Julieta fue para Mauricio una esposa por 30 años, "nos conocimos en 1963 en el Can Can, un bar de altura enclavado en la Zona Rosa, que dirigía Álvaro Custodio. Sustituí a Claudio Brook, como protagonista del espectáculo. Tomé clases de canto, danza, pantomima, dicción y actuación. "La Brachito" (Julieta) era la primera bailarina. Fue un romance muy bonito que nos llevó al altar en 1967. Compartimos la vida y la carrera artística. Tuvimos dos hijos maravillosos, Alejandro y Claudio, ambos forman parte del medio artístico. Vivimos momentos inolvidables porque Julieta misma es un hermoso ser".

El rompimiento matrimonial, acepta el actor, "fue muy difícil, nos costó mucho trabajo tomar la decisión. Fue por una serie de situaciones que ni eran nuestras. En ese entoces conocí a Lohana y ya no podía mantener mi lazo conyugal. A Julieta la sigo queriendo mucho y ella a mí".

A Lohana, su actual esposa, Mauricio la califica como "una chica muy linda, que canta precioso. Nuestra unión ha funcionado muy bien". Él le lleva 30 años, pero justifica la diferencia al decir: "si uno se conserva con actitud jovial y vives con una joven, la situación se complementa.

Destino sin escapatoria

Mauricio Herrera considera que física y mentalmente se mantiene en "sitio maravilloso", está, dice, "en primerísimo nivel, después de casi 50 años de labor histriónica. Tengo trabajo con primer crédito, mi labor satisface, gusta mi desempeño. Estoy vigente y en plenitud. Hoy mismo estoy en Víctor/Victorìa con todo éxito".
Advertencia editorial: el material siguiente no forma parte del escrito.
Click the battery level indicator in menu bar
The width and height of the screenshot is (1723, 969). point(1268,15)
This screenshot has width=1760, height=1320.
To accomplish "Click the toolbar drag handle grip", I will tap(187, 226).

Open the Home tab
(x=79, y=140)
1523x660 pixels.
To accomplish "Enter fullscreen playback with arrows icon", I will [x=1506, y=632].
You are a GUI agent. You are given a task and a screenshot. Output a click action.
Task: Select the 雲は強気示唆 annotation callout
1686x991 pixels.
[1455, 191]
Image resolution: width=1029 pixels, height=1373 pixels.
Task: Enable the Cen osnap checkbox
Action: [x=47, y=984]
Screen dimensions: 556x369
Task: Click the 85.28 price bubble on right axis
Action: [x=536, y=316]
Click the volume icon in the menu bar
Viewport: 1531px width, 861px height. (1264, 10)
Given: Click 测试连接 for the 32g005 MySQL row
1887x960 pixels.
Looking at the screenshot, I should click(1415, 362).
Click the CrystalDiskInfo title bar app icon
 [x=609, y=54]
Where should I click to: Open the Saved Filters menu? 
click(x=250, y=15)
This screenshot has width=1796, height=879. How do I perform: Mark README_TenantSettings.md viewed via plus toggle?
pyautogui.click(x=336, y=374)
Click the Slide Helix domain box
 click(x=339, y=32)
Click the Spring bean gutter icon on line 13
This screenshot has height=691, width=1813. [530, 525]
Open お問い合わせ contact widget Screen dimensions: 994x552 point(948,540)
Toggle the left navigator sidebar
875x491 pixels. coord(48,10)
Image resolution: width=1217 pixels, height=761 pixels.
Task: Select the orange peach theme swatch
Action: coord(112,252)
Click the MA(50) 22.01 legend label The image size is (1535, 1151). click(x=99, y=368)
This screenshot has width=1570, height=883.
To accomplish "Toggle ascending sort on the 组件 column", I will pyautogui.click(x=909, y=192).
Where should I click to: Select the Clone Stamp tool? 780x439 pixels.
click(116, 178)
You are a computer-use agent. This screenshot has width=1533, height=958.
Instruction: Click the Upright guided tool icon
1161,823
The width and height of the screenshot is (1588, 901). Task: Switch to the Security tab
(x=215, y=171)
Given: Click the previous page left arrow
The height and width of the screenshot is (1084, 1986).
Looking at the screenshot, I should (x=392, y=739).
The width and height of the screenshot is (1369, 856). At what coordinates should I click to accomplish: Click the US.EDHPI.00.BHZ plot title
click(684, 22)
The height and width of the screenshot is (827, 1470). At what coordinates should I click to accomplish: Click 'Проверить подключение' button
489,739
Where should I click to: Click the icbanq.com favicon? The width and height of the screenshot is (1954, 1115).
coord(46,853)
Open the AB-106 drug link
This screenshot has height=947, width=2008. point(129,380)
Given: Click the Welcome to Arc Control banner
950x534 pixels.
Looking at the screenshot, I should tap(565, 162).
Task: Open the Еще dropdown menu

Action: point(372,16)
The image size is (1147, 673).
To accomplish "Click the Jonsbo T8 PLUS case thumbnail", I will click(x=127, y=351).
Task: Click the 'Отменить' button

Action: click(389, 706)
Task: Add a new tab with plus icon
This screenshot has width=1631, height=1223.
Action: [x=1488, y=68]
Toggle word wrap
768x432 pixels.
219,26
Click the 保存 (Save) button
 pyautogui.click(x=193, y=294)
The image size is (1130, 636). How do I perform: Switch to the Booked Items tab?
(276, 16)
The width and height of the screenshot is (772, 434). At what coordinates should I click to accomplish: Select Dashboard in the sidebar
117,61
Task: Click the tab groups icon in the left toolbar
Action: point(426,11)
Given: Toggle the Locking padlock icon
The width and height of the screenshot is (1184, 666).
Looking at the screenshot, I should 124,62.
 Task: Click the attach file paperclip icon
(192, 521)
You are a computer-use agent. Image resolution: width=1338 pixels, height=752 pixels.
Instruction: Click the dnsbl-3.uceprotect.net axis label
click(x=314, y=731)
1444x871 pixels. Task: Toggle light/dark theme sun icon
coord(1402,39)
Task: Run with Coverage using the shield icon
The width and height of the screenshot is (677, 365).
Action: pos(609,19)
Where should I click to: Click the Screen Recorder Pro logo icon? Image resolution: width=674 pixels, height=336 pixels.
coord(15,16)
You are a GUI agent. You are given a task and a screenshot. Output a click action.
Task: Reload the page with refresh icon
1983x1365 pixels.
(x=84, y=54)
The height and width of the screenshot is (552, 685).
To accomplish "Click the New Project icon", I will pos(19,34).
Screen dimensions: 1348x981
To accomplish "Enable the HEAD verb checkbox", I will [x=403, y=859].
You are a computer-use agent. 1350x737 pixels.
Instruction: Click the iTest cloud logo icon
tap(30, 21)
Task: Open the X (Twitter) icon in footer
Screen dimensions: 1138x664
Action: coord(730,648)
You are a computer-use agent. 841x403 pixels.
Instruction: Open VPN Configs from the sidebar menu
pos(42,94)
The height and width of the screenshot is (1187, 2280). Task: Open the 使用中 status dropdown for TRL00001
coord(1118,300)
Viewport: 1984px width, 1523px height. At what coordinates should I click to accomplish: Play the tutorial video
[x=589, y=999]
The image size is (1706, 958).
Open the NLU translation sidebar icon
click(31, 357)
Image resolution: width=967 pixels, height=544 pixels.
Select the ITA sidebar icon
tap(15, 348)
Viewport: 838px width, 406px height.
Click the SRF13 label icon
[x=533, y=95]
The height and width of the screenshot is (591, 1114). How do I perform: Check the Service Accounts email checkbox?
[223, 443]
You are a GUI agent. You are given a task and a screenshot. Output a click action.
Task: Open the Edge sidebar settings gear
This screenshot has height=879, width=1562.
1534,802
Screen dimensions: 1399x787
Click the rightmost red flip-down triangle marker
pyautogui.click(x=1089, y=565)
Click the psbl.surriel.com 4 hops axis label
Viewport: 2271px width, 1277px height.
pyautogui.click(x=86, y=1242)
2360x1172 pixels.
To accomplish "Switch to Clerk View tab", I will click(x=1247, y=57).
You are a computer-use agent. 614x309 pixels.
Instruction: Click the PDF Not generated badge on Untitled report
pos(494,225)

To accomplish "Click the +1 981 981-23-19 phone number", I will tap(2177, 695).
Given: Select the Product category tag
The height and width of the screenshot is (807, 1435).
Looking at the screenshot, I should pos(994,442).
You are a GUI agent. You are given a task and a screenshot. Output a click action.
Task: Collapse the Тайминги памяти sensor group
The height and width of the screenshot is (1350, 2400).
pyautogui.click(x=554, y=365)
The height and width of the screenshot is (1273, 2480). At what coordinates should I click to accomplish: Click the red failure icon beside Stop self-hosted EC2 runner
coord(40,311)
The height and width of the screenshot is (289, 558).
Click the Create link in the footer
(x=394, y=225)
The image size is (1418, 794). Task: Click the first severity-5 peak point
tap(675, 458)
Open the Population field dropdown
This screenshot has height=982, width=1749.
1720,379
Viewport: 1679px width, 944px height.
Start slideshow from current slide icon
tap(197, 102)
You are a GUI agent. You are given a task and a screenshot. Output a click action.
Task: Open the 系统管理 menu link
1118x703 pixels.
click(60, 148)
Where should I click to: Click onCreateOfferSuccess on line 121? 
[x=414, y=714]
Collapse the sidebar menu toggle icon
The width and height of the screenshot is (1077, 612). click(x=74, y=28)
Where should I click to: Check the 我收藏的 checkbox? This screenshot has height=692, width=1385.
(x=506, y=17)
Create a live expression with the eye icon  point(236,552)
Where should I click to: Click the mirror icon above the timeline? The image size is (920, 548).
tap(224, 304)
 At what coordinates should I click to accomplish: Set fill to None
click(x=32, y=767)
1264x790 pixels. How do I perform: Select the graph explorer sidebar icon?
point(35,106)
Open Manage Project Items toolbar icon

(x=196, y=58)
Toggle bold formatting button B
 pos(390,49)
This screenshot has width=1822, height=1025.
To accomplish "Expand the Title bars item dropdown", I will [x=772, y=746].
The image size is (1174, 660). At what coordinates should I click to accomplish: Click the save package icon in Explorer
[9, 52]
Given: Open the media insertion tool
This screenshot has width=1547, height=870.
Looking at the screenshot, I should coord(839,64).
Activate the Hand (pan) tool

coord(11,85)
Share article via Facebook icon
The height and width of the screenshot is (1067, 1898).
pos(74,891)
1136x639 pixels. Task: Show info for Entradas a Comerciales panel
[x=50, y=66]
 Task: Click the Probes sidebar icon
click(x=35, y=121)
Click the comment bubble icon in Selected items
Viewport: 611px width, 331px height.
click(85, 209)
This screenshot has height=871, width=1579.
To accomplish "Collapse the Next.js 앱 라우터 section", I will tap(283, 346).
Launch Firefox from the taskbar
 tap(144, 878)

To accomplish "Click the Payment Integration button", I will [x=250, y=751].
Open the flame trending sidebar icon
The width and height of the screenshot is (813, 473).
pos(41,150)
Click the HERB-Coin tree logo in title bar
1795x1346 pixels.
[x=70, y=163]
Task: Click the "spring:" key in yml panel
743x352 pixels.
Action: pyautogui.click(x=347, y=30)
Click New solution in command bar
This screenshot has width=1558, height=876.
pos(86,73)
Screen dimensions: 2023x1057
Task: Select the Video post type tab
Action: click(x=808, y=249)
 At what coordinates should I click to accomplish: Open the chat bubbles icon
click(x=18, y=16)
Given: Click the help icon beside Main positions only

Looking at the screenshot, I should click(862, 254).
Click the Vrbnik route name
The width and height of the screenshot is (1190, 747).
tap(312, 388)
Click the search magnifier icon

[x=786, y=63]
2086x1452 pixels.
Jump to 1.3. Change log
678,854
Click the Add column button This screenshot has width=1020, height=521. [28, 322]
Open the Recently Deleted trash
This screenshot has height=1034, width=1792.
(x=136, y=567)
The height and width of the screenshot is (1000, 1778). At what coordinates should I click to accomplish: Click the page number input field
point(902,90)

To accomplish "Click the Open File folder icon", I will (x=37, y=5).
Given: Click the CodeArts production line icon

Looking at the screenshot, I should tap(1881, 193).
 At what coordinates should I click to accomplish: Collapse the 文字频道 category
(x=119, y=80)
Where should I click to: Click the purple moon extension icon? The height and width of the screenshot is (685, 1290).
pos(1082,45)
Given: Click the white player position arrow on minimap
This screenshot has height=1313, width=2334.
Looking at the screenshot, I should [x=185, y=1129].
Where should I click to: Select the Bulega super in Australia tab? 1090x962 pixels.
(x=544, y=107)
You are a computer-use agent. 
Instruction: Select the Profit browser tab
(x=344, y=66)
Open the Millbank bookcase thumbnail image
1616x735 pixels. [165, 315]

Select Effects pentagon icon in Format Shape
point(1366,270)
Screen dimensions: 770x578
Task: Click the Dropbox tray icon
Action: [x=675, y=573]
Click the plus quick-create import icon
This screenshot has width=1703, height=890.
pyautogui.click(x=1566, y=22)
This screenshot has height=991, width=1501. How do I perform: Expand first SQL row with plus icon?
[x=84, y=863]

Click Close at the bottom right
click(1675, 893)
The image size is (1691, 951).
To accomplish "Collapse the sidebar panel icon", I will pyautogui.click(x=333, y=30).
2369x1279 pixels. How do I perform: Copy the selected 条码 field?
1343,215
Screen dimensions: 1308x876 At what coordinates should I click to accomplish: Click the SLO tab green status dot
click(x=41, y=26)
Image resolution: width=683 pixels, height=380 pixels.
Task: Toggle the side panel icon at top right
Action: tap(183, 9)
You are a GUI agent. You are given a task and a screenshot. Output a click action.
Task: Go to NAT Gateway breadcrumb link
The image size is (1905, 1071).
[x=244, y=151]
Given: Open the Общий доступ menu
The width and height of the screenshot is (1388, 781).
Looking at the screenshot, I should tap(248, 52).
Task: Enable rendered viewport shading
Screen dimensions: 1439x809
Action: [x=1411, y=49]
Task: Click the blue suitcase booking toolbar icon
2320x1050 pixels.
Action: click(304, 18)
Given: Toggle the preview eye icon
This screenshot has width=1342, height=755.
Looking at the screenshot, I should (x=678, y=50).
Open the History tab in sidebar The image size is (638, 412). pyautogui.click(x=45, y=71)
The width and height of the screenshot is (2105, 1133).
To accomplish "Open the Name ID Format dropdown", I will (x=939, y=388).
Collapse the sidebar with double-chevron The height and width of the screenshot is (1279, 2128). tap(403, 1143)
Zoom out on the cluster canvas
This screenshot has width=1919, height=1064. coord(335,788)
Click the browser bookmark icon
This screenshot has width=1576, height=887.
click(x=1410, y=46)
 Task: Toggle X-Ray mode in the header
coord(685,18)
Sobre el tiempo extra que dice estar viviendo, explica que debido a que sus padres murieron a los 64 y 67 años de edad, "estoy preparado para realizar mi último viaje dentro de ese rango de vida, por razones genéticas. Sin embargo, quiero llegar a la muerte y no que la muerte me llegue a mí. Claro que no hablo de un suicidio".